Group 9,enoyl-CoA, hydratase/3-hydroxyacyl CoA dehydrogenase{2nd level heading}
This gene was claimed to have been horizontally transferred from a protist, on the basis of a best metazoan match to Trichoplax adhaerens with a bitscore of 479, and a slightly better protist match to Capsaspora owczarzaki, with a bitscore of 539. Capsaspora owczarzaki is a single-celled eukaryote that is the closest known unicellular relative of the metazoans[10]. I found a similar alignment, with a bitscore of 582.
Among the non-chordate metazoans, I found the best hit to be L. anatina, with a bitscore of 645, and good hits to other non-chordates (bitscores around 600) including A.california, Biomphalaria glabrata, and C. teleta. These alignments are consistent with the phylogenetic relationship of these metazoans and the holozoan Capsaspora, and thus there is no need to hypothesize that this gene was a product of HGT.
Group 10,ribosomal modification protein rimK-like family member B (also calledβ-citrylglutamate synthase B){2nd level heading}
Crisp et al. [1] reported that this gene had undergone archaeal gene transfer, on the basis of a best metazoan bitscore of 46 for the alignment to Loa loa, a filarial nematode, and a best archaeal bitscore of 110, for the alignment to a gene from Methanosarcina mazei.

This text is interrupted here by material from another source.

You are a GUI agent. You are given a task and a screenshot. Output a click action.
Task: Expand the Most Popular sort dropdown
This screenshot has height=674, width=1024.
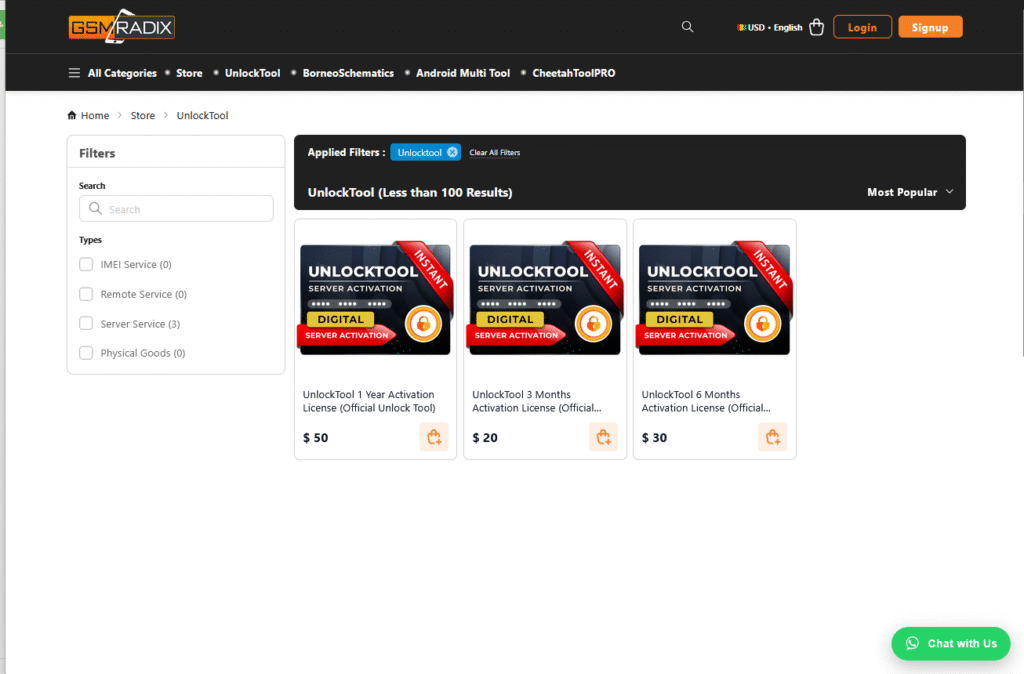coord(909,192)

I found the best non-metazoan match was to either of two bacterial species, Kitasatospora cheerisanensis and Streptomyces sp. XY431, with a bitscore of 194. The best metazoan, non-chordate match is to A. californica with a bitscore of 143.Thus, although the best metazoan match has a higher score than the best archaeal match, invalidating the claim of archaea-to-vertebrate HGT, the best bacterial match has a higher bitscore. Given the very distant relationship among all of these species, these alignments are probably due to (slightly) more rapid evolution in the Aplysia lineage. The HGT hypothesis would require not only horizontal transfer of this gene into chordates, but also loss of the orthologous gene that currently exists in A. californica and other non-chordates.